The Pageant and Masque of Saint Louis was a historical pageant presented May 28 – June 1, 1914, in Forest Park, St. Louis, Missouri. Commemorating the 150th anniversary of the founding of the city, it was one of the largest theatrical events ever presented. Five hours in length, the city-wide event included a pageant surveying 300 years of local history, from the Mound Builders through the Civil War. An allegorical civic masque by playwright Percy MacKaye followed.

==Production==
In the spring of 1914, the city of St. Louis celebrated its 150th anniversary by staging The Pageant and Masque of St. Louis. With a cast of 7,500 local volunteers and an audience of 75,000 on opening night, it was one of the largest theatrical events ever presented. From May 28 to June 1 (plus one rain-out), the two-part spectacle was performed on the slope of Art Hill in Forest Park. City leaders and Progressive era civic boosters planned the event with the purpose of uniting citizens towards a prosperous future by sharing its rich history. Following the success of The Pageant and Masque of Saint Louis, the Municipal Opera was established nearby, five years later.

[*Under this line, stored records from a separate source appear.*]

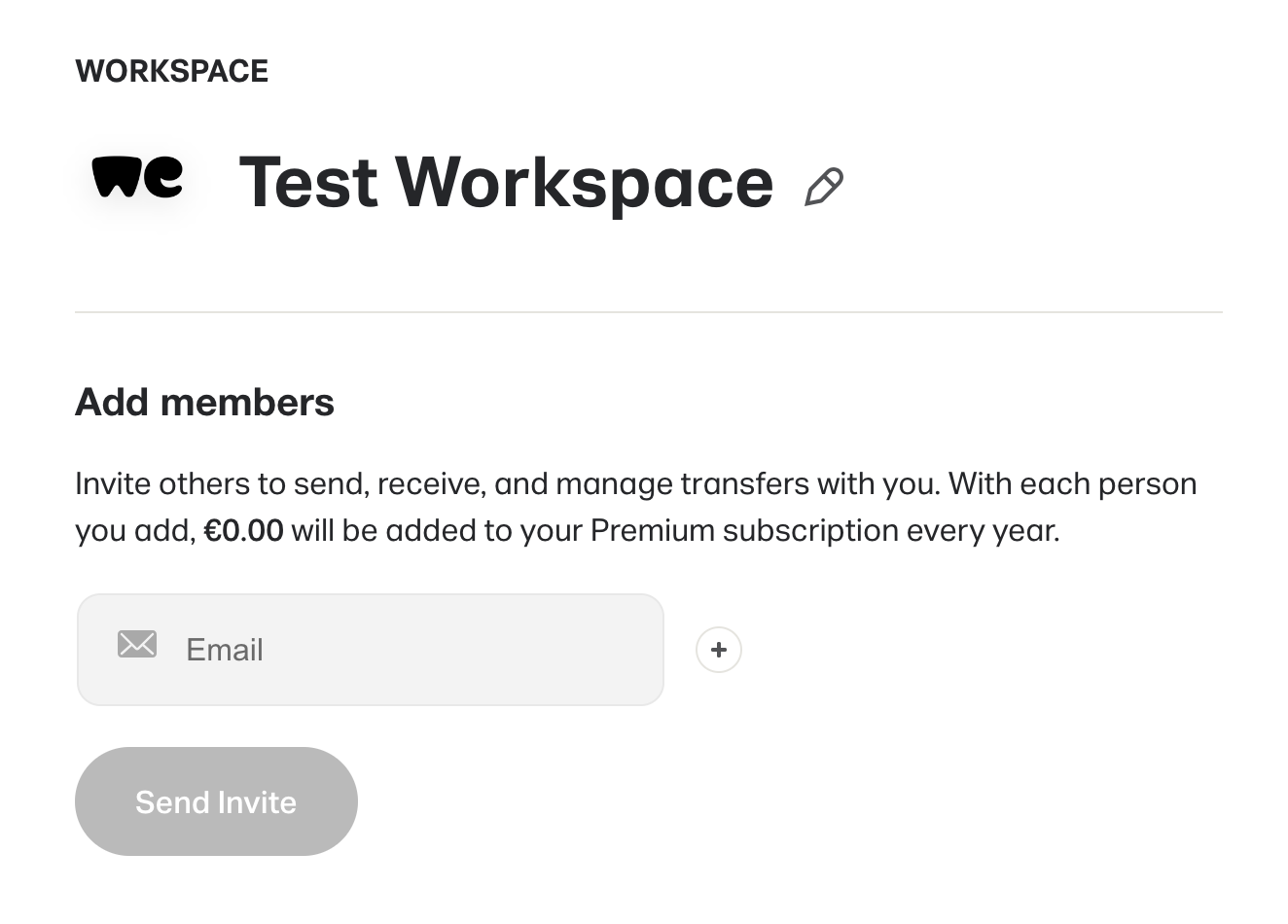Click the circular plus button beside Email

pos(719,650)
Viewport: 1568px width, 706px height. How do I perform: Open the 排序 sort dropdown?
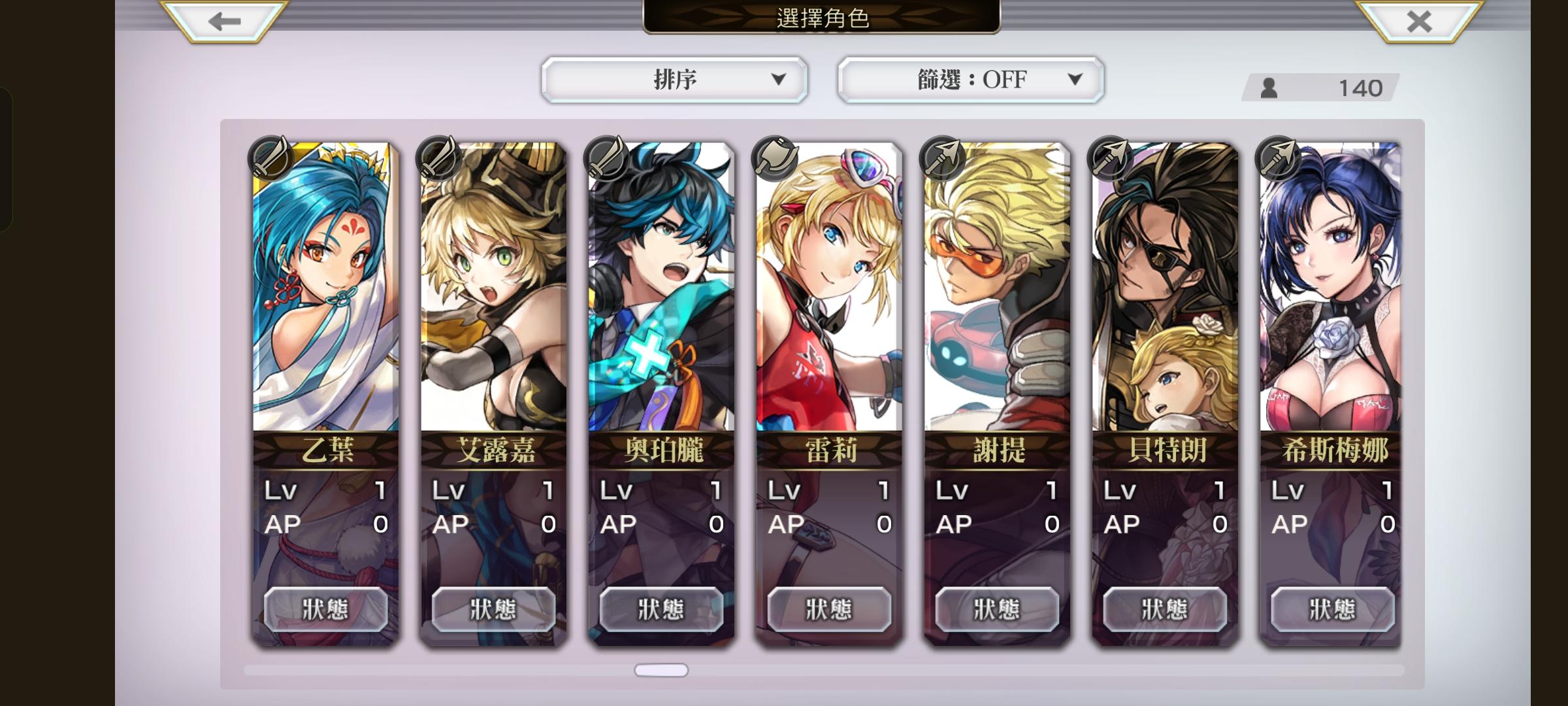(674, 80)
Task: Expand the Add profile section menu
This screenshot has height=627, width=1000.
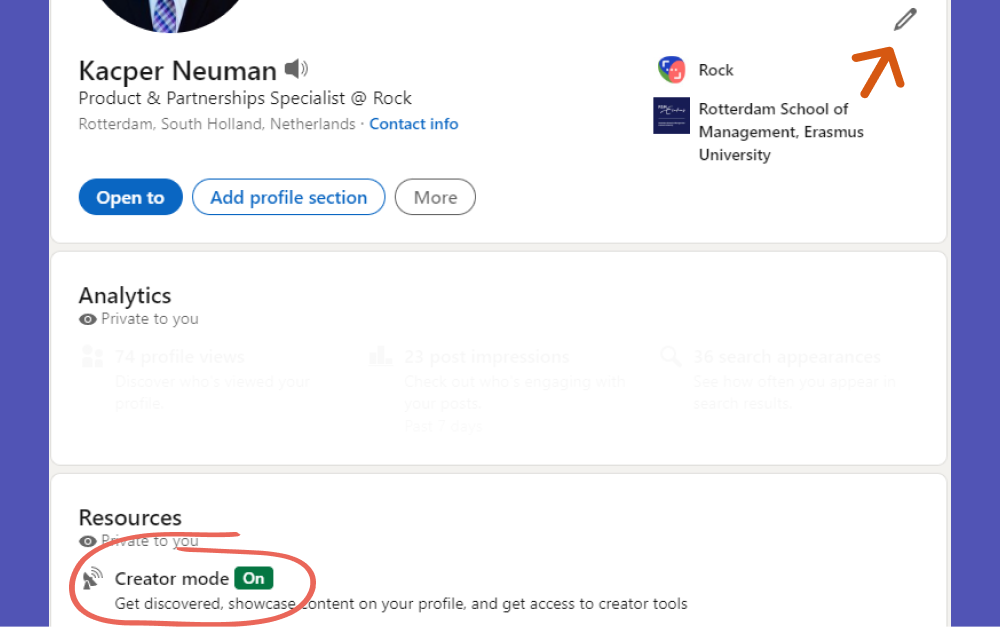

Charlotte Rumbold, the secretary of the Public Recreation Commission of the St. Louis Park Dept., first suggested a city-wide event to coincide with the 150th anniversary of the founding of the city. She was among the many civic leaders who felt St. Louis was in decline because of poor political, social, and economic conditions. It was the era of political machines, monopolistic corporations, and a flood of unskilled European immigrants. Local businessmen John H. Gunlach, Luther Ely Smith, William W. La Beaume, and Charles A. Stix played major roles as Pageant Committee members.

An enormous semicircular stage was constructed for the show. Built on pilings in the Grand Basin, the stage was over 500 ft. wide and 200 ft. deep. A 40-foot-high wall at the rear of the stage served as a sounding board. A pit large enough to accommodate the 100-piece orchestra and 1000-voice chorus was built at the center-rear of the stage against the backdrop.

The Pageant, performed at 5:30 pm, surveyed three centuries of local history, from the Mound Builders through the Civil War. The Masque, an allegorical tale, began at 8:30 pm. Together, the two productions lasted approximately five hours.

Thomas Wood Stevens, a nationally recognized master of modern American pageantry, wrote and directed the Pageant portion of the event. Beginning in 1909 Stevens wrote and/or directed over 50 pageants and masques in 20 states and in Europe.

Artist/director Joseph Lindon Smith and Percy MacKaye, a playwright and poet, collaborated on the "masque" segment of the program, fashioning a symbolic sweep through St. Louis history told in pantomime and dance. Some of Smith's vivid sketches for costumes survive. He designed scenery as well, including a temple based on architecture he had seen and painted at Chichen Itza. Smith was best known for his paintings of Egyptian antiquities. Frederick M. Converse composed the music for Saint Louis: A Civic Masque.